Corriere dello Sport (I. Zazzaroni) – Questa volta l’aspirina ha dato un forte mal di testa alla Roma e c’è stata poca partita. Le differenze – tecnica e di condizione – si sono notate quasi subito: quando una squadra non perde da un anno e viene da un campionato vinto in carrozza esprime un’energia e una sicurezza in ciò che fa davvero impressionanti.  De Rossi ha pochissime colpe, forse non ne ha alcuna. L’Olimpico l’ha capito e nel finale è tornato a cantare di passione.
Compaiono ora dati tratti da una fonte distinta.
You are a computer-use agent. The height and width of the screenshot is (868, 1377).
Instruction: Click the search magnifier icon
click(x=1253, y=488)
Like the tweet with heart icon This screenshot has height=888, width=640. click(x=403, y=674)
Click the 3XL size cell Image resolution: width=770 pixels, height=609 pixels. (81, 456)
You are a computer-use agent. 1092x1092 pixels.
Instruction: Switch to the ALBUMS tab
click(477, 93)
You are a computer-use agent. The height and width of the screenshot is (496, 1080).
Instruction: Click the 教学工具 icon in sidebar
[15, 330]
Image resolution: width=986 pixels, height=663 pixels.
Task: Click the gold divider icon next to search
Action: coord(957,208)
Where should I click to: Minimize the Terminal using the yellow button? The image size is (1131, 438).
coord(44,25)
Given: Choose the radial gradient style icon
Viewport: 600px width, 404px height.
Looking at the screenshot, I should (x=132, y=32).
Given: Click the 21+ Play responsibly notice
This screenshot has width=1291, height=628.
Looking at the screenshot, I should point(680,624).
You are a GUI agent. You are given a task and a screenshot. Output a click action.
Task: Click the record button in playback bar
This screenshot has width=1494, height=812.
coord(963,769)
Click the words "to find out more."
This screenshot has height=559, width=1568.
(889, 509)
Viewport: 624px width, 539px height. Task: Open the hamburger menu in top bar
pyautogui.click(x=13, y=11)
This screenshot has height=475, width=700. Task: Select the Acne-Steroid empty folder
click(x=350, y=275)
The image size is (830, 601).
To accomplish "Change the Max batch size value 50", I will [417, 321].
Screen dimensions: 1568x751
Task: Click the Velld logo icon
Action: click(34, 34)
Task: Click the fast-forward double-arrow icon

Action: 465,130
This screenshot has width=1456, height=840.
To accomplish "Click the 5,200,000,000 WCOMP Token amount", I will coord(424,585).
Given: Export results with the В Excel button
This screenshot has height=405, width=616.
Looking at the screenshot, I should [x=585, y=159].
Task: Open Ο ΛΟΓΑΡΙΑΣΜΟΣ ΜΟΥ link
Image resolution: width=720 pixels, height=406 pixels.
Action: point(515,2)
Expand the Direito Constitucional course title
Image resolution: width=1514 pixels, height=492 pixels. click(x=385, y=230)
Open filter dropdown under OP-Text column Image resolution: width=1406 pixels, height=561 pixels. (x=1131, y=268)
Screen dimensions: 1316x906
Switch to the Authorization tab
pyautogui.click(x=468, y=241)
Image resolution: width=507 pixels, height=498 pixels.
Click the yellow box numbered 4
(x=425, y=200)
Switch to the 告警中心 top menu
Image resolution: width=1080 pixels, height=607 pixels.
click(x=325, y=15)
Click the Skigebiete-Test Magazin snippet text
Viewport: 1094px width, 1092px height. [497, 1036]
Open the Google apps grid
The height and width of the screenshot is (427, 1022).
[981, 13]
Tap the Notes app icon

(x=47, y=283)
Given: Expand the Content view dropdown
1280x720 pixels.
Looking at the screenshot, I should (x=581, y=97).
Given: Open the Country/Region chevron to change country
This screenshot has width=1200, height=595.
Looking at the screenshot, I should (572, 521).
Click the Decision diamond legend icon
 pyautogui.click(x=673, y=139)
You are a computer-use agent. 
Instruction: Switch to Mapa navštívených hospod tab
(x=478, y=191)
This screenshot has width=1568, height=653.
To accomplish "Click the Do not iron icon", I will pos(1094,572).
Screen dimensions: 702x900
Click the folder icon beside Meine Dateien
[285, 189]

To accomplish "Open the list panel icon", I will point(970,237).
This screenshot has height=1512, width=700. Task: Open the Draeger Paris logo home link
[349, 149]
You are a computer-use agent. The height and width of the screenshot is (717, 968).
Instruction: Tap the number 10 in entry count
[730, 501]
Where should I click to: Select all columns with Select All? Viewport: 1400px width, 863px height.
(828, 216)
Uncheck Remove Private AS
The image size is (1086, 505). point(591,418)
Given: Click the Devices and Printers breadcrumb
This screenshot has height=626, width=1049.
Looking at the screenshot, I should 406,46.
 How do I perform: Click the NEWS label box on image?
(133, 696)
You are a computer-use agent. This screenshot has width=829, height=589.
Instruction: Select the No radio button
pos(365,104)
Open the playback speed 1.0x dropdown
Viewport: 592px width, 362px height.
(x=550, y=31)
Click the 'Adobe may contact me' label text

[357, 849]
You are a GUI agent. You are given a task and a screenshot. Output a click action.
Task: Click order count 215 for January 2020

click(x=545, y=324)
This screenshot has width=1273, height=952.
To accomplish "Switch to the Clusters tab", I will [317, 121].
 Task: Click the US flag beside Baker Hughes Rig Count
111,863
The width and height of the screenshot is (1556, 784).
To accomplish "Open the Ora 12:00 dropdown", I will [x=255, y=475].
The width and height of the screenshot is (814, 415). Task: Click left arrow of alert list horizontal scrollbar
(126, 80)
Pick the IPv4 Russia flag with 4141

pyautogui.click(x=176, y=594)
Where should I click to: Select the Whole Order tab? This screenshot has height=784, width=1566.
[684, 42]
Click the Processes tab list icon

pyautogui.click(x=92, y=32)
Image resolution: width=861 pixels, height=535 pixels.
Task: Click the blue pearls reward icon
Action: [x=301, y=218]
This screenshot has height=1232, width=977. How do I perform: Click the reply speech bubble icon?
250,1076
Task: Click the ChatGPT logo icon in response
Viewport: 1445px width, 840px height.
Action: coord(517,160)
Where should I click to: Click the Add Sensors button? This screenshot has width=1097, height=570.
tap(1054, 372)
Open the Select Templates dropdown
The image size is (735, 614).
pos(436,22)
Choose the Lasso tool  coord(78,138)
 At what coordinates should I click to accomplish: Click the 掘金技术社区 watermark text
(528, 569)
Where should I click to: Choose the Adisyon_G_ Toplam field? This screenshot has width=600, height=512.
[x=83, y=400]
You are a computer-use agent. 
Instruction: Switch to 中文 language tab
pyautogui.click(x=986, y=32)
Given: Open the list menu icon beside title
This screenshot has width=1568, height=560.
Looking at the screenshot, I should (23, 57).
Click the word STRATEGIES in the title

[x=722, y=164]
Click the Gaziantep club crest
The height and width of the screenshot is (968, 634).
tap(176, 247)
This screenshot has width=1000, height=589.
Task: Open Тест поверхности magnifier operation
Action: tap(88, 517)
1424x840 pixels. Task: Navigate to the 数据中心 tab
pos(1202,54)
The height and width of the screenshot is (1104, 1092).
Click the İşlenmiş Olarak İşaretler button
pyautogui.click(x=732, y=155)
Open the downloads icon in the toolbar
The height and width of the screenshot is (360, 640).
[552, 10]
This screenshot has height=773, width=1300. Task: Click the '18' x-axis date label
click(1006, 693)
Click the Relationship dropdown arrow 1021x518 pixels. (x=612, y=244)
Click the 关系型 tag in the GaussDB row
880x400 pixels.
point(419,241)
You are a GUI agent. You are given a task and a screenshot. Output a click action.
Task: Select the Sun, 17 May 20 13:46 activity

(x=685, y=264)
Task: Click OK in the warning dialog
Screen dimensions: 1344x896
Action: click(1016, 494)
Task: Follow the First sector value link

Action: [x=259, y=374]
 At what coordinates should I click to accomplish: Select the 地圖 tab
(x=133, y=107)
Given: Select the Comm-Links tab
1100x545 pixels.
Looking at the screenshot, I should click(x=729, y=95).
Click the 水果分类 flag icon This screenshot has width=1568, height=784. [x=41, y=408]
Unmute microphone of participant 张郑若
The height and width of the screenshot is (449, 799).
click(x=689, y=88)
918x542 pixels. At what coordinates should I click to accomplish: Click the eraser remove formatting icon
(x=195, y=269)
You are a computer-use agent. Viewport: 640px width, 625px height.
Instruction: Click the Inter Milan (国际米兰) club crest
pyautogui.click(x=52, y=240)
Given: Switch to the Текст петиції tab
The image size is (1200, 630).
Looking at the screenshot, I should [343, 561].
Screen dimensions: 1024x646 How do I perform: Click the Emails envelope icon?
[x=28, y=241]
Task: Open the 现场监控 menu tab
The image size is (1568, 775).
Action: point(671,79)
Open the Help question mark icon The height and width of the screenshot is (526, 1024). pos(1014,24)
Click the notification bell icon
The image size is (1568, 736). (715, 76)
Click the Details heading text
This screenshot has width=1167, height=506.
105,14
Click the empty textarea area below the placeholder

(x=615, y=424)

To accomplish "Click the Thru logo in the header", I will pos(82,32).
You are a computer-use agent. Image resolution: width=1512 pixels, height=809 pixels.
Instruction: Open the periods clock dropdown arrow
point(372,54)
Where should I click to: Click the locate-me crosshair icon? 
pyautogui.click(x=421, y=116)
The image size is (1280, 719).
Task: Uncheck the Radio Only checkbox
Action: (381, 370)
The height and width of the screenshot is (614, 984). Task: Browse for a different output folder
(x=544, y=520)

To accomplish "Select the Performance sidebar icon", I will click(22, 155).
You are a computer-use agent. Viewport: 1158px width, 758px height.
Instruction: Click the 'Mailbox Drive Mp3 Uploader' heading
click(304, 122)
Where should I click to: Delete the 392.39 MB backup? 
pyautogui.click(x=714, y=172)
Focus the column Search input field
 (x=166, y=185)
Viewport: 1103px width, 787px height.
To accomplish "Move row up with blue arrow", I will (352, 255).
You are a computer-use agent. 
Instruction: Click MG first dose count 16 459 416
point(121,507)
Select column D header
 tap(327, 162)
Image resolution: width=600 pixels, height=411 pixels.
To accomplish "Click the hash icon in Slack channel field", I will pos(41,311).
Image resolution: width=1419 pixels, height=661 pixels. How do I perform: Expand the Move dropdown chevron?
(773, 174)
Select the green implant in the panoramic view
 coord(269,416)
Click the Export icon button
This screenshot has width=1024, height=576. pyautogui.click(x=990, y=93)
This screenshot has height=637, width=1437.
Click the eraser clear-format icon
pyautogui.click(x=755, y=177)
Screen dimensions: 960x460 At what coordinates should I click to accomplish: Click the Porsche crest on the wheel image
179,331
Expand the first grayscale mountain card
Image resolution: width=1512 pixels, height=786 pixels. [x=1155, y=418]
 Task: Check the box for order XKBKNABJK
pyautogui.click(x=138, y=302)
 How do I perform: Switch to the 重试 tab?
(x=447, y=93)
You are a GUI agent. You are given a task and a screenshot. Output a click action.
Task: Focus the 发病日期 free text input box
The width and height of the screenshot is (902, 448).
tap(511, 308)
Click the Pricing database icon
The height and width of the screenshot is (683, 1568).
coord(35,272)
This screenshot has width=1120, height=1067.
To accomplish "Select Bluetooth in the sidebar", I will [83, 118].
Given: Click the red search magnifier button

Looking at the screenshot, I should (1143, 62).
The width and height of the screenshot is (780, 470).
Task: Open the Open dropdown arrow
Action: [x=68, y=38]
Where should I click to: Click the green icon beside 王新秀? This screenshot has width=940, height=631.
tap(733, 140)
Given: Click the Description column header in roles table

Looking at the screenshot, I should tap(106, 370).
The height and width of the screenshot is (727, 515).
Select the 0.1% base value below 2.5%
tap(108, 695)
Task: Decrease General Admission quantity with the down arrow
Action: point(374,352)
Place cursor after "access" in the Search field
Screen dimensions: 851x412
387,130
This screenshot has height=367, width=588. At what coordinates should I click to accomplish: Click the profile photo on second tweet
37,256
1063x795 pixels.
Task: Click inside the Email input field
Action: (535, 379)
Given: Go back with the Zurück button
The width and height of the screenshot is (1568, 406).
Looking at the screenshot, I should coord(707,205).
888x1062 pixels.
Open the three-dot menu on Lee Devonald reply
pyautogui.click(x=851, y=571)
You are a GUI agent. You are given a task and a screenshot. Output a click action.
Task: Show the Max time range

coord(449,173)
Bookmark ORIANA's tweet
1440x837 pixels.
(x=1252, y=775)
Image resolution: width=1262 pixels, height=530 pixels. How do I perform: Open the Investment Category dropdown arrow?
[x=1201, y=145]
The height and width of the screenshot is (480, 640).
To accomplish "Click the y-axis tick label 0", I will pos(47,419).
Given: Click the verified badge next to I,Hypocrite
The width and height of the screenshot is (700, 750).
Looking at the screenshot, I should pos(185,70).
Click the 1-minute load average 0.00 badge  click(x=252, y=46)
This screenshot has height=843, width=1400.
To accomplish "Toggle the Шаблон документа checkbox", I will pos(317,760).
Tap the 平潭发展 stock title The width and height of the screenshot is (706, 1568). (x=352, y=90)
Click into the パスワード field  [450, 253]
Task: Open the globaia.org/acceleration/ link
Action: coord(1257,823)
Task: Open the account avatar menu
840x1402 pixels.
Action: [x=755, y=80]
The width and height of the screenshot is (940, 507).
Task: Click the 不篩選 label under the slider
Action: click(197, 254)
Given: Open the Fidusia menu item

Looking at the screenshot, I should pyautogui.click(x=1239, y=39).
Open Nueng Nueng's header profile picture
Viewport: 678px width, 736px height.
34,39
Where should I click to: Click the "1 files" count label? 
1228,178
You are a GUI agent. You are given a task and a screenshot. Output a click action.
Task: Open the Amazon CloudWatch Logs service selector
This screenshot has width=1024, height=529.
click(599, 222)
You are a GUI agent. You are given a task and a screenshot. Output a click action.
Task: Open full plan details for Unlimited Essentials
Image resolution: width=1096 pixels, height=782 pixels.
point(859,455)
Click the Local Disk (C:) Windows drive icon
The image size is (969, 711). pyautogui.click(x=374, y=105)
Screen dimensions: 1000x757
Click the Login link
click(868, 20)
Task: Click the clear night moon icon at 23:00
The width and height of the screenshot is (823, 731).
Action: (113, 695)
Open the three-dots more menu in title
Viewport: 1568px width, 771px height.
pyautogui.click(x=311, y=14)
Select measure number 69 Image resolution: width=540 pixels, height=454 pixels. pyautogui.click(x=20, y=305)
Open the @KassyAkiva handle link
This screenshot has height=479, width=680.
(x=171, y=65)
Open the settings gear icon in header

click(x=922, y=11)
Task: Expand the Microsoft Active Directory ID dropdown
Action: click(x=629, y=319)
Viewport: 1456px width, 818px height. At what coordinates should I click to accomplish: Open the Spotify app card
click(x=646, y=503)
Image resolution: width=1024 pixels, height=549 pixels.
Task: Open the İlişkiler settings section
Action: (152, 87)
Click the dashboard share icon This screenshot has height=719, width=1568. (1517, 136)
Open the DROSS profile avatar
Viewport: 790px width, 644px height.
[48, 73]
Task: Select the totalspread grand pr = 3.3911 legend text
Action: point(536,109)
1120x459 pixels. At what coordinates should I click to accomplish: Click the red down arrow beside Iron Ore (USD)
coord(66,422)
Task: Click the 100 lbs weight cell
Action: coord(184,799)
La conquista della terza finale europea di fila è verosimilmente compromessa: difficile immaginare il miracolo a Leverkusen, soltanto il gol che Abraham si è divorato nel finale avrebbe potuto alimentare l’illusione.
I limiti della Roma li conosciamo, il coraggio e l’aggressività non sono bastati a colmare le distanze. Il calcio in fondo è semplice e sa essere spietato: quando un allenatore, De Rossi, è costretto ad affrontare Frimpong e Grimaldo – quest’anno i migliori esterni d’Europa per rendimento – con Karsdorp e Spinazzola, i lati deboli (Spina è bravo se attacca, meno quando deve rincorrere una saetta, l’olandese fa tenerezza ma non è peggio di Celik o Kristensen), quell’allenatore è nei guai.

Viceversa, chi gode del (doppio) vantaggio, Xabi Alonso, lo sfrutta giustamente al massimo spingendo i suoi a muovere di continuo sugli esterni. In particolare a sinistra. A cambiare (anche “emotivamente”) la partita è stato proprio un errore grossolano di Karsdorp che ha favorito l’assist di Grimaldo per Wirtz. Da quel momento la Roma ha subìto la superiorità dei tedeschi che hanno chiuso il primo tempo con 11 conclusioni, tre delle quali nello specchio e quattro respinte dai difensori. La ripresa ha regalato emozioni positive negli istanti finali.